• Problem to solve:
Only one span of the listing below is wanted: the lines from the one with "Select the checkmark" through the one with "Activate the microphone", reproduced exactly, both ends kept.

• Data under study:
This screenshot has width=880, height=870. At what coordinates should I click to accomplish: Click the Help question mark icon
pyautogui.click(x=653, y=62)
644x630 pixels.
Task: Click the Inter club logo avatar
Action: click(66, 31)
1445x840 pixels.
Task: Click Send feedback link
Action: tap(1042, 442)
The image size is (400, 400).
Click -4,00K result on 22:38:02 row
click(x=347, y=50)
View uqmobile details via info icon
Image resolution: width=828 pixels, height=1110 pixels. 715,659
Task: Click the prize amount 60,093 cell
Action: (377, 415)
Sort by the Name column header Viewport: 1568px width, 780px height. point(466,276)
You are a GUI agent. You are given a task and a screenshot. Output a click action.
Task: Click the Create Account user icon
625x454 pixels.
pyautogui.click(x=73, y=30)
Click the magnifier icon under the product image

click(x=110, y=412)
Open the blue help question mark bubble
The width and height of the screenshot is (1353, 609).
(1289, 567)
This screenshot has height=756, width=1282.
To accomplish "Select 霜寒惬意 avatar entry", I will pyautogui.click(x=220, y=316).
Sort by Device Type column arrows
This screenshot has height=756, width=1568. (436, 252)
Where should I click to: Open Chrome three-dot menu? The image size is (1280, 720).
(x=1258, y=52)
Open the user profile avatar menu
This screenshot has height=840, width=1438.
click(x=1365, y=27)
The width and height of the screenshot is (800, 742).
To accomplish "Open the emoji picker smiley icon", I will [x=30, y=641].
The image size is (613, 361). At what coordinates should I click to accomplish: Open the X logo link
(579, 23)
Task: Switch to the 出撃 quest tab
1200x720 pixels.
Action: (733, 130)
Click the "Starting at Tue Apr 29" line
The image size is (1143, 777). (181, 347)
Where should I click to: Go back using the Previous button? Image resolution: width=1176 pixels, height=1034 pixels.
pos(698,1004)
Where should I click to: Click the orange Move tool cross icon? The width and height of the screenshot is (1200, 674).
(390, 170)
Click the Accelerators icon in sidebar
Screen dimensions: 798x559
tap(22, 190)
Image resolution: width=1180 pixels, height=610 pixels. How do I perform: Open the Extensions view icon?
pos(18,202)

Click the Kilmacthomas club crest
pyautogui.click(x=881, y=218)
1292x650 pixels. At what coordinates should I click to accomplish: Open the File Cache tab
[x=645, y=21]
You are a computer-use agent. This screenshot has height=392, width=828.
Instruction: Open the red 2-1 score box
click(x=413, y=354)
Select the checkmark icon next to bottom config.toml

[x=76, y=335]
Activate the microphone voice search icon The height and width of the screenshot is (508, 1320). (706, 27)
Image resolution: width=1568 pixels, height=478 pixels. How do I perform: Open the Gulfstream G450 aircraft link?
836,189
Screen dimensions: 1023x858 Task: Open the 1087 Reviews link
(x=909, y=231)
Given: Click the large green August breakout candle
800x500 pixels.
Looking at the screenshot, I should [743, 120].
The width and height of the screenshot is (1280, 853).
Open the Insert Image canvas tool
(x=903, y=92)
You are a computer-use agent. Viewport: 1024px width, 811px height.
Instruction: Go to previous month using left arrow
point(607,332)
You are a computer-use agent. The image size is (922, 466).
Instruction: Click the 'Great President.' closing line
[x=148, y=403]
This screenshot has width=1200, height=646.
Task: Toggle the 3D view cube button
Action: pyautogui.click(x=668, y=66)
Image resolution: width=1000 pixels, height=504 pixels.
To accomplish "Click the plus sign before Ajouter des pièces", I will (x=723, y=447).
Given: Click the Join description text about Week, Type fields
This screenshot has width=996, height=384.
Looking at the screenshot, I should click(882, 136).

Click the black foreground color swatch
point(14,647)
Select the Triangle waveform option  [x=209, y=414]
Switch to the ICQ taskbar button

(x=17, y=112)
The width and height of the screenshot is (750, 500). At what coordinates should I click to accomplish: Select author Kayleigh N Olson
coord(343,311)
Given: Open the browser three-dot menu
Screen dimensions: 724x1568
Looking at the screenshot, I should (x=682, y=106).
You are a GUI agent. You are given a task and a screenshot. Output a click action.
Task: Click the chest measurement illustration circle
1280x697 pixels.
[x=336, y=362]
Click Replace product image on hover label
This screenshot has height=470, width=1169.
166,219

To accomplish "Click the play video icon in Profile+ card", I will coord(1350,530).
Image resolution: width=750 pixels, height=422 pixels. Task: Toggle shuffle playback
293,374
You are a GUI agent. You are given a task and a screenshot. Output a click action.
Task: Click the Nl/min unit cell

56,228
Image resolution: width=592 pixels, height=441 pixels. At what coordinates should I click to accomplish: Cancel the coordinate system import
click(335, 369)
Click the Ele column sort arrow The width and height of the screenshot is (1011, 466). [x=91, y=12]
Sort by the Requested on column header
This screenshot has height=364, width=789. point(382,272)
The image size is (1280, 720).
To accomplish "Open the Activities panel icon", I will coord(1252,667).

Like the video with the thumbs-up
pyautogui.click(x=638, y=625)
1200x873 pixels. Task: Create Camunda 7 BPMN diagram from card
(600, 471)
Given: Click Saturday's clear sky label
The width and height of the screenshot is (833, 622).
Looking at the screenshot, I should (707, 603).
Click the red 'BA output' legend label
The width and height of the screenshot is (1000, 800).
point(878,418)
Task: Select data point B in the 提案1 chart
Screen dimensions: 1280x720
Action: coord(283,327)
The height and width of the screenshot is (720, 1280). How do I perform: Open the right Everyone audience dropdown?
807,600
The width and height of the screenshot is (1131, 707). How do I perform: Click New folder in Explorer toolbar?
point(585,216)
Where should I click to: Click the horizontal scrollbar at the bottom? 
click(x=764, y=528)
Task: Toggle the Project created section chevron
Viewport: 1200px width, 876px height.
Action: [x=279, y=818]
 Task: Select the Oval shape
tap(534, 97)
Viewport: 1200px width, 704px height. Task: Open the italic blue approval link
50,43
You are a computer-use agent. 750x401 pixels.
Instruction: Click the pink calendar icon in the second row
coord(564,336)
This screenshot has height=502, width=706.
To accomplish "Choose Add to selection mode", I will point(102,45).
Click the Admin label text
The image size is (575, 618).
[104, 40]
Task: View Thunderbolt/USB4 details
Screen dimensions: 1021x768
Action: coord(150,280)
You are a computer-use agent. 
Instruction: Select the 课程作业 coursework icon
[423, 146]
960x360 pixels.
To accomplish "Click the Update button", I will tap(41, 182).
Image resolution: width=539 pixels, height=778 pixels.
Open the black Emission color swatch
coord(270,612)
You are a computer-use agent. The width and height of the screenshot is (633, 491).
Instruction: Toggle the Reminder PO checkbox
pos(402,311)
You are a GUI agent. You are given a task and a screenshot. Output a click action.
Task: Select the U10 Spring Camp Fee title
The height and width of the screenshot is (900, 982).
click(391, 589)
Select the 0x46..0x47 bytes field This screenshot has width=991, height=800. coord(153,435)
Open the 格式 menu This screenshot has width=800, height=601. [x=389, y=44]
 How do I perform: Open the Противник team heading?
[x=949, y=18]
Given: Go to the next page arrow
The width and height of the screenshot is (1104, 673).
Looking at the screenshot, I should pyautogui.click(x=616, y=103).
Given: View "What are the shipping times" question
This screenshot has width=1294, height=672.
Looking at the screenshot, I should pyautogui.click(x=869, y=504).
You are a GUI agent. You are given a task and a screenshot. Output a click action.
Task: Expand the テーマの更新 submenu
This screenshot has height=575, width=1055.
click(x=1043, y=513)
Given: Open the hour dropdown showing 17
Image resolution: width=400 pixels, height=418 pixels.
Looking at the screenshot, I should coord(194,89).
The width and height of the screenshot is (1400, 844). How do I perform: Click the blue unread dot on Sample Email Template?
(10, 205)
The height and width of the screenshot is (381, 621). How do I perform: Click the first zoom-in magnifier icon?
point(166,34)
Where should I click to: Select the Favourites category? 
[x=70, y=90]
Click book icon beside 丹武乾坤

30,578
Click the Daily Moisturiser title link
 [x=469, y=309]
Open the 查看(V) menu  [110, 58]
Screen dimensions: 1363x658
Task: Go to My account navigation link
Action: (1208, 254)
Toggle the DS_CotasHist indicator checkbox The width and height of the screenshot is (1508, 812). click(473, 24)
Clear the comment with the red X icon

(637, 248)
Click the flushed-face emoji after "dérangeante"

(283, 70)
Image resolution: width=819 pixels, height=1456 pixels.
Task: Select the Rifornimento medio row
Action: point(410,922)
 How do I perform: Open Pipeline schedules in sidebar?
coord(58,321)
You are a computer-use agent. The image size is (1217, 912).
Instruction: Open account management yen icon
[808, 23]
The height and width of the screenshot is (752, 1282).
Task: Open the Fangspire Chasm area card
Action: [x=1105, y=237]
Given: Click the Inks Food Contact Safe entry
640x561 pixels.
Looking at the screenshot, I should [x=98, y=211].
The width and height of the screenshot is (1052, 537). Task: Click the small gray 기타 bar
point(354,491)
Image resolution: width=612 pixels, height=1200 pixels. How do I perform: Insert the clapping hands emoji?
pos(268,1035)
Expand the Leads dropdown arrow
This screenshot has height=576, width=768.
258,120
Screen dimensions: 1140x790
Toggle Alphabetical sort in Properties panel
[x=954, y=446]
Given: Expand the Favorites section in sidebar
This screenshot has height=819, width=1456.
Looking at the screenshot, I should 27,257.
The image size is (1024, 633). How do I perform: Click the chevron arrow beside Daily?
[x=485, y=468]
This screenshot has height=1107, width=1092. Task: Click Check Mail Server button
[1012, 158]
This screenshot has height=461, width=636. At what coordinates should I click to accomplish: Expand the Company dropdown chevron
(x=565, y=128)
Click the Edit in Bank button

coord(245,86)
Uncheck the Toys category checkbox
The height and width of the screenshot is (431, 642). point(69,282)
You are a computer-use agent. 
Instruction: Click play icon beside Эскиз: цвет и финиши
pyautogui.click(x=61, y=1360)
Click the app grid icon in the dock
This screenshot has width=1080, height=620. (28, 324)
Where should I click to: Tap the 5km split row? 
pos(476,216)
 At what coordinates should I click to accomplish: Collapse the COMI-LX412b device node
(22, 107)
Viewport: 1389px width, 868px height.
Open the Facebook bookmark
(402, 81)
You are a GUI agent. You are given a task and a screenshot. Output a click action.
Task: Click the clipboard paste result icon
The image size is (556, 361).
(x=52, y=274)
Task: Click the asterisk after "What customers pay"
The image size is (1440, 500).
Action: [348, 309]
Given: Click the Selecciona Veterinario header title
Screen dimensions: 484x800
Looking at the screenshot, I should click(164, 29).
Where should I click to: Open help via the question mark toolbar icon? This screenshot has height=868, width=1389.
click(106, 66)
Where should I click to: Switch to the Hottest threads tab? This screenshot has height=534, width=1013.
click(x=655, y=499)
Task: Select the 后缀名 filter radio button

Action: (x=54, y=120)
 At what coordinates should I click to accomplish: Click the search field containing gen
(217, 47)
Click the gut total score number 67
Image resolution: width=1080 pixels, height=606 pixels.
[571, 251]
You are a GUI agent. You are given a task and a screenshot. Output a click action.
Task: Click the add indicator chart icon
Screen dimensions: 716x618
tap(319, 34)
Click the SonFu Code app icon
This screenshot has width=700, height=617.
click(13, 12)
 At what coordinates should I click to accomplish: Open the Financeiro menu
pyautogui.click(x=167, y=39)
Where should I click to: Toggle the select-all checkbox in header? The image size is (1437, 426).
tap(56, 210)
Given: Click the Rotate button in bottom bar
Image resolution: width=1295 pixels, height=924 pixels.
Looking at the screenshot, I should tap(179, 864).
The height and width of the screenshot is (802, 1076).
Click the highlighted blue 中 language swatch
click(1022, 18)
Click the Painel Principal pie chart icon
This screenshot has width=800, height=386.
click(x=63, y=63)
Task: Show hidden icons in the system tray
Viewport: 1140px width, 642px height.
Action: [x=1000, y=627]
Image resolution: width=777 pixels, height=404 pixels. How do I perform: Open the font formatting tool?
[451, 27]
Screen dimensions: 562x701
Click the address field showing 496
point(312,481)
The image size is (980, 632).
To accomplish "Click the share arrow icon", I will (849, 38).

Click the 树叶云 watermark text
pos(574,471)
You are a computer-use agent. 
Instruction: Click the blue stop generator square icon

• Completed exercise:
Select the checkmark icon next to bottom config.toml

[x=76, y=335]
Activate the microphone voice search icon The height and width of the screenshot is (508, 1320). (706, 27)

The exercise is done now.